At its worst, centrism can be a mushy lack of principles, such as George H.W. Bush's decision to raise taxes after promising not to. At its best, centrism can be a set of policies that are ideologically consistent—economic freedom and personal freedom, or freedom to enter the country and to exit it.

Is there a constituency for such a politics? Gallup polls show consistently—and as recently as last month—that more Americans identify as political independents than as either Republicans or Democrats. The most popular governor in America in one recent poll was the governor of Massachusetts, Charlie Baker, a Republican who has focused on economic issues. Baker is pro-choice on abortion and featured his gay brother in a campaign commercial.

Massachusetts is not necessarily representative of the rest of America, however, as politicians including Michael Dukakis, Paul Tsongas, William Weld, and Mitt Romney found out when they tried to export their appeal.

Part of the explanation for the missing middle is the way the parties nominate candidates. Some states have open primaries that allow independents to choose to participate in the choice of general election candidates. But for the most part, candidates court the base in the primary season, then perhaps pivot later to a more centrist emphasis for the general election campaign. By then it's often too late, and independent voters are left to hold their nose and vote, perhaps splitting their ticket in the hope that a Republican Congress will curb a Democratic president's worst tendencies, or vice versa.

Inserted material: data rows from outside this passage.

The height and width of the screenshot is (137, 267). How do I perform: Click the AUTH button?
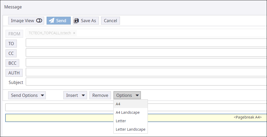pos(14,73)
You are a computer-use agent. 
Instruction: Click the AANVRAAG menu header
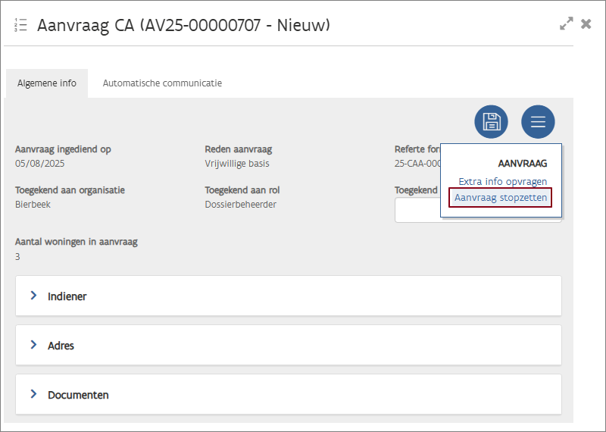coord(522,163)
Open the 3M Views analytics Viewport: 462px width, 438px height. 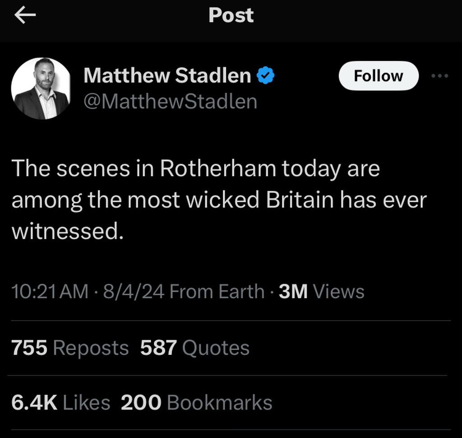321,292
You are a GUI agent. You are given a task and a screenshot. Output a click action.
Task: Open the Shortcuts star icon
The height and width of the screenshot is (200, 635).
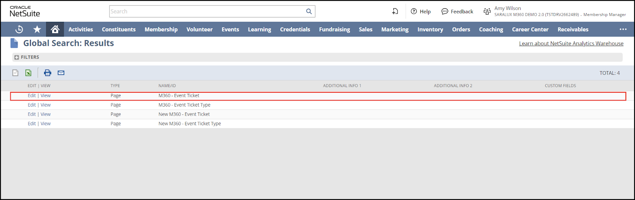pyautogui.click(x=37, y=29)
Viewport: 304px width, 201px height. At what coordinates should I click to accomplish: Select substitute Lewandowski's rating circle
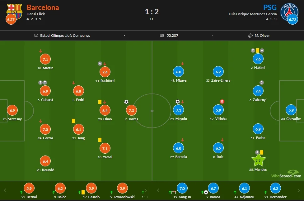point(122,188)
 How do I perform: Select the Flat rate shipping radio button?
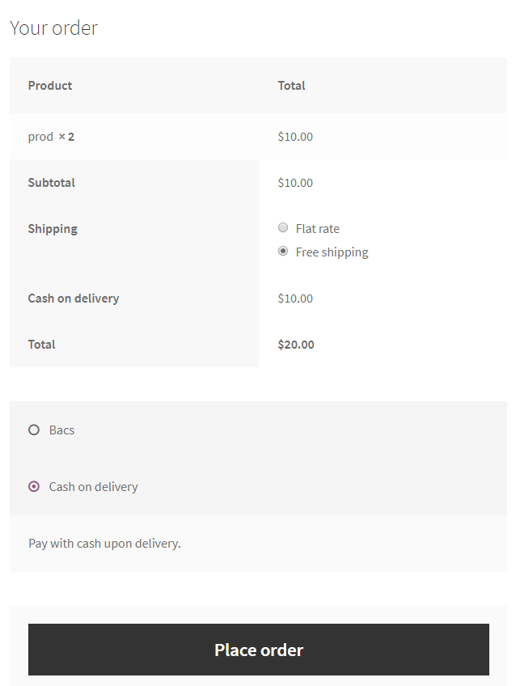coord(283,228)
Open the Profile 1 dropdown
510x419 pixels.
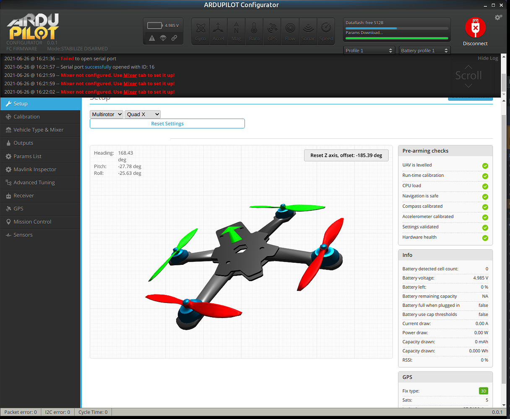coord(369,50)
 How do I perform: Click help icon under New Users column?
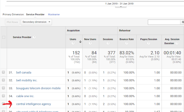click(x=90, y=43)
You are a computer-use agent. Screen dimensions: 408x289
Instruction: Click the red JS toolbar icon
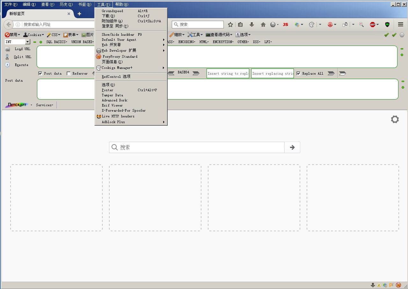pos(285,25)
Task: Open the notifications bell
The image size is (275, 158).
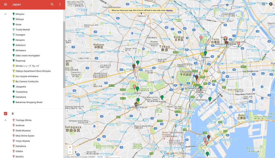Action: (271, 4)
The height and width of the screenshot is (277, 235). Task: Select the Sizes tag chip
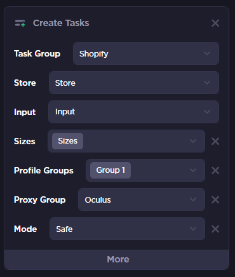67,141
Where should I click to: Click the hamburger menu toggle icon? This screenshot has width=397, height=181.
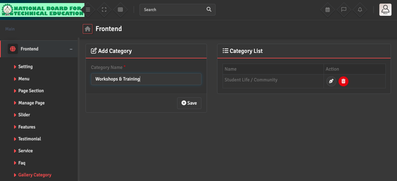click(88, 10)
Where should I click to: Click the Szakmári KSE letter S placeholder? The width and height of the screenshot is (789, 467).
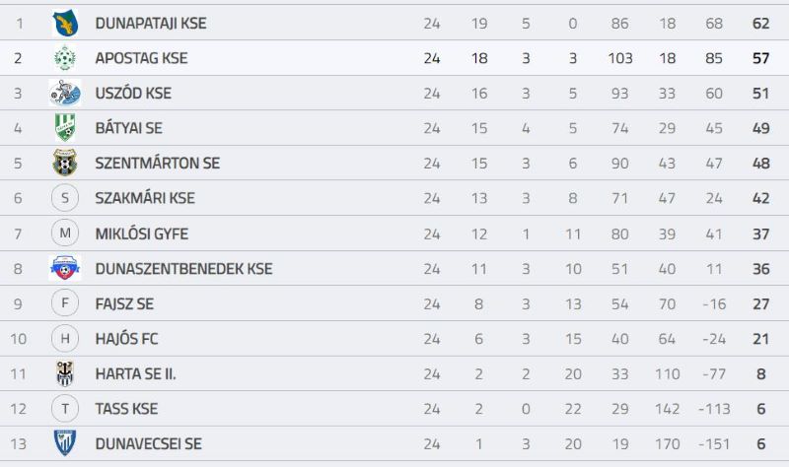(65, 198)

There was a political moment a few years back—with Governor Pataki in office in New York, Arnold Schwarzenegger in office in California, Michael Bloomberg as New York's mayor, and Rudolph Giuliani as a Republican presidential candidate—when it seemed like a pro-immigrant Republicanism with some flexibility on social issues or environmentalism might gain national traction. Likewise, the Clinton presidency offered hope at times—with welfare reform, the North American Free Trade Agreement, and capital gains tax cuts—for a more centrist Democratic Party.

Those moments appear to have passed, at least if the presidential campaign so far is any indication. It's the missing middle no one is talking about.